それならば、我ら自堕落な人間どもの大敵である「めんどくささ」って一体なんなんだろう?と考える。やってもいない段階で「これをやったらめんどくさい」と考えてしまうその思考。いざ手を付け始めたら、大嫌いなことでもなければ大抵のことはそれなりに面白くなってくるものなのに。もしかしたら正しくは「手を付け始めるのがめんどくさい」なのかな。普段の状態と、それをやっている状態があまりにも違うので、変身するのが大変ってことなのかしら。しかしそもそも、普段の自分とは違う状態に変身したくてやってるんじゃないの?やりたかったはずのことになかなか手をつけられずに「やらなきゃ」と思い続けながら、もっと気軽に手を付けられる別のことをやっている時間の、なんとつらいことか。だったら早くやり始めればいいのに。無限ループである。

世界的なアニメ映画監督のHAYAO氏を追ったドキュメンタリーを見たことがある。
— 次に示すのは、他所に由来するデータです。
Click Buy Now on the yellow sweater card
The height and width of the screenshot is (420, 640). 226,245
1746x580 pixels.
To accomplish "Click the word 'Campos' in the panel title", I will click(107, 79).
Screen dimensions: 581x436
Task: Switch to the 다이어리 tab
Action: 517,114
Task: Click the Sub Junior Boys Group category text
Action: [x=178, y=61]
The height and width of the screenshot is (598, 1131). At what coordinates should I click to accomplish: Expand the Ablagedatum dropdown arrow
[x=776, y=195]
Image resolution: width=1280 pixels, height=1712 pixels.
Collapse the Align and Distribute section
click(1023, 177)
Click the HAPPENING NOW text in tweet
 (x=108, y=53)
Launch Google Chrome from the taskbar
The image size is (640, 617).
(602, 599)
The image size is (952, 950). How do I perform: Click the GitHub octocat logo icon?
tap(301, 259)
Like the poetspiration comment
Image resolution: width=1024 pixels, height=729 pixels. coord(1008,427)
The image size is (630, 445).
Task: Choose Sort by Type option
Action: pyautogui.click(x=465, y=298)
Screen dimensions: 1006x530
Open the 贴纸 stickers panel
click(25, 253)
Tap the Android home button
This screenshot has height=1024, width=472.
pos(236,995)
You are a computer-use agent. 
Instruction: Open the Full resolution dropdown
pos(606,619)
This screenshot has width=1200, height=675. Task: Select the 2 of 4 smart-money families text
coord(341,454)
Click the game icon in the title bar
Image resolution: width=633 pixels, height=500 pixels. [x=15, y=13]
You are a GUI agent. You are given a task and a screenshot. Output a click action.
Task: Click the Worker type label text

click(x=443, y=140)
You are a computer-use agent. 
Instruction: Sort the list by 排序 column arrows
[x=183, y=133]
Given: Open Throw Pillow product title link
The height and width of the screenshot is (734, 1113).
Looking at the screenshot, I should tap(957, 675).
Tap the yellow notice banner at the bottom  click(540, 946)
驚くほど精力的な仕事ぶりは勿論のこと、特に印象的だったのは氏が、「アニメってめんどくさいよね」「あーめんどくさい」とトレース用紙をパラパラと動かして描きながらしきりにつぶやいていたシーンだ。何かをやるってめんどくさいことなんだ、と重々承知のうえで、常に手を動かして作品を完成へと導く。「めんどくさい」の積み重ねが作品を生み出す。考えてみればもっともな話だ。めんどくさいことを何もせず手軽く作られたものに心動かされたときが今まであったろうか。